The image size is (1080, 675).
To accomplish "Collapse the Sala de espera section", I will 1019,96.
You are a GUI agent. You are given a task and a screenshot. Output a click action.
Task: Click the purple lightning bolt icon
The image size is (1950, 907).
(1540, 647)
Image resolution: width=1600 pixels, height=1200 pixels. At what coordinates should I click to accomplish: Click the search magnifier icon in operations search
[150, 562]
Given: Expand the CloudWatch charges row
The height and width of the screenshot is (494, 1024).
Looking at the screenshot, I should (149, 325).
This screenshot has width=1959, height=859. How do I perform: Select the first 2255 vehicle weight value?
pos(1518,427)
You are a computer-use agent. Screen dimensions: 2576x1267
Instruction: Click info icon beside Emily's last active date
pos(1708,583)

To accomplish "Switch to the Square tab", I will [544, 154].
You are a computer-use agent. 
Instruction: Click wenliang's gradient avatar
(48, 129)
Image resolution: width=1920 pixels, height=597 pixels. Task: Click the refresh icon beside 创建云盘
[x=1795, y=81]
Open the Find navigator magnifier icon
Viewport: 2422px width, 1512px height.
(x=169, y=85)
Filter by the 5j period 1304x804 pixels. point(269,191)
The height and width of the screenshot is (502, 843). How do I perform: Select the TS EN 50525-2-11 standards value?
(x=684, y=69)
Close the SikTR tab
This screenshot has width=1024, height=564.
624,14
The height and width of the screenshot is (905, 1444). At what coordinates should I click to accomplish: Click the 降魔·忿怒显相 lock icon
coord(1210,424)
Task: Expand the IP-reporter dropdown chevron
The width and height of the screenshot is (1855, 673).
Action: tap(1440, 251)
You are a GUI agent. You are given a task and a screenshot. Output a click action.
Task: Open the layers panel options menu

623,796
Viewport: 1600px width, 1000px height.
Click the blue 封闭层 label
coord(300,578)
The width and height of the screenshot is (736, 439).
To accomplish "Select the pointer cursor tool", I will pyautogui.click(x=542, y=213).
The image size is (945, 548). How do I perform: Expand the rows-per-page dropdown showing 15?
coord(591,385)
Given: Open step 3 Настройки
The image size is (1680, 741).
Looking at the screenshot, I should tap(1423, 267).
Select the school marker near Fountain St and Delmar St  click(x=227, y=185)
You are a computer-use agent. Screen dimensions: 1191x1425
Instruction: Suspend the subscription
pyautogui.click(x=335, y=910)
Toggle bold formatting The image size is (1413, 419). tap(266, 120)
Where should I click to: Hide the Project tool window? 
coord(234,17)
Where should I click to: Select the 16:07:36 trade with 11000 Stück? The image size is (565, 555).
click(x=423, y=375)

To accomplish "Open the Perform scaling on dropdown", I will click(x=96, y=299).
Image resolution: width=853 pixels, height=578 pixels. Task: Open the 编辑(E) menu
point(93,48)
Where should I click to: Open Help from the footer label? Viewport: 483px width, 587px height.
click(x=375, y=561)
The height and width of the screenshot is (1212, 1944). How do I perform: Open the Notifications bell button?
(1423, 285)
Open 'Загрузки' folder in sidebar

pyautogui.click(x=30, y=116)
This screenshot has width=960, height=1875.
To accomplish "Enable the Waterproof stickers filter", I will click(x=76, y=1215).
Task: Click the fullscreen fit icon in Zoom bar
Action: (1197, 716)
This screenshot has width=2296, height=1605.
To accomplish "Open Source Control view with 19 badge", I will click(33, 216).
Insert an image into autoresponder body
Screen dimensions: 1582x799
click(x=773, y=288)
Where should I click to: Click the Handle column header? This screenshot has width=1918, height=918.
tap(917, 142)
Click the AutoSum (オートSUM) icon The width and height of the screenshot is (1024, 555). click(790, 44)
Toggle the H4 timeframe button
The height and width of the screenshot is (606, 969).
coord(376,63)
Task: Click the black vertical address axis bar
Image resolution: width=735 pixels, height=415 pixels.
○ ○ ○ ○ ○ ○ ○
TO BE DONE: Copy out all of the material above word for word, with nothing added, dropped, or changed.

THE RESPONSE:
The image size is (1080, 675).
To accomplish "Collapse the Sala de espera section", I will 1019,96.
You are a GUI agent. You are given a task and a screenshot. Output a click action.
Task: Click the purple lightning bolt icon
The image size is (1950, 907).
(1540, 647)
Image resolution: width=1600 pixels, height=1200 pixels. At what coordinates should I click to accomplish: Click the search magnifier icon in operations search
[150, 562]
Given: Expand the CloudWatch charges row
The height and width of the screenshot is (494, 1024).
Looking at the screenshot, I should (149, 325).
This screenshot has width=1959, height=859. How do I perform: Select the first 2255 vehicle weight value?
pos(1518,427)
You are a computer-use agent. Screen dimensions: 2576x1267
Instruction: Click info icon beside Emily's last active date
pos(1708,583)

To accomplish "Switch to the Square tab", I will [544, 154].
You are a computer-use agent. 
Instruction: Click wenliang's gradient avatar
(48, 129)
Image resolution: width=1920 pixels, height=597 pixels. Task: Click the refresh icon beside 创建云盘
[x=1795, y=81]
Open the Find navigator magnifier icon
Viewport: 2422px width, 1512px height.
(x=169, y=85)
Filter by the 5j period 1304x804 pixels. point(269,191)
The height and width of the screenshot is (502, 843). How do I perform: Select the TS EN 50525-2-11 standards value?
(x=684, y=69)
Close the SikTR tab
This screenshot has width=1024, height=564.
624,14
The height and width of the screenshot is (905, 1444). At what coordinates should I click to accomplish: Click the 降魔·忿怒显相 lock icon
coord(1210,424)
Task: Expand the IP-reporter dropdown chevron
The width and height of the screenshot is (1855, 673).
Action: tap(1440, 251)
You are a GUI agent. You are given a task and a screenshot. Output a click action.
Task: Open the layers panel options menu

623,796
Viewport: 1600px width, 1000px height.
Click the blue 封闭层 label
coord(300,578)
The width and height of the screenshot is (736, 439).
To accomplish "Select the pointer cursor tool", I will pyautogui.click(x=542, y=213).
The image size is (945, 548). How do I perform: Expand the rows-per-page dropdown showing 15?
coord(591,385)
Given: Open step 3 Настройки
The image size is (1680, 741).
Looking at the screenshot, I should tap(1423, 267).
Select the school marker near Fountain St and Delmar St  click(x=227, y=185)
You are a computer-use agent. Screen dimensions: 1191x1425
Instruction: Suspend the subscription
pyautogui.click(x=335, y=910)
Toggle bold formatting The image size is (1413, 419). tap(266, 120)
Where should I click to: Hide the Project tool window? 
coord(234,17)
Where should I click to: Select the 16:07:36 trade with 11000 Stück? The image size is (565, 555).
click(x=423, y=375)

To accomplish "Open the Perform scaling on dropdown", I will click(x=96, y=299).
Image resolution: width=853 pixels, height=578 pixels. Task: Open the 编辑(E) menu
point(93,48)
Where should I click to: Open Help from the footer label? Viewport: 483px width, 587px height.
click(x=375, y=561)
The height and width of the screenshot is (1212, 1944). How do I perform: Open the Notifications bell button?
(1423, 285)
Open 'Загрузки' folder in sidebar

pyautogui.click(x=30, y=116)
This screenshot has width=960, height=1875.
To accomplish "Enable the Waterproof stickers filter", I will click(x=76, y=1215).
Task: Click the fullscreen fit icon in Zoom bar
Action: (1197, 716)
This screenshot has width=2296, height=1605.
To accomplish "Open Source Control view with 19 badge", I will click(33, 216).
Insert an image into autoresponder body
Screen dimensions: 1582x799
click(x=773, y=288)
Where should I click to: Click the Handle column header? This screenshot has width=1918, height=918.
tap(917, 142)
Click the AutoSum (オートSUM) icon The width and height of the screenshot is (1024, 555). click(790, 44)
Toggle the H4 timeframe button
The height and width of the screenshot is (606, 969).
coord(376,63)
Task: Click the black vertical address axis bar
Image resolution: width=735 pixels, height=415 pixels.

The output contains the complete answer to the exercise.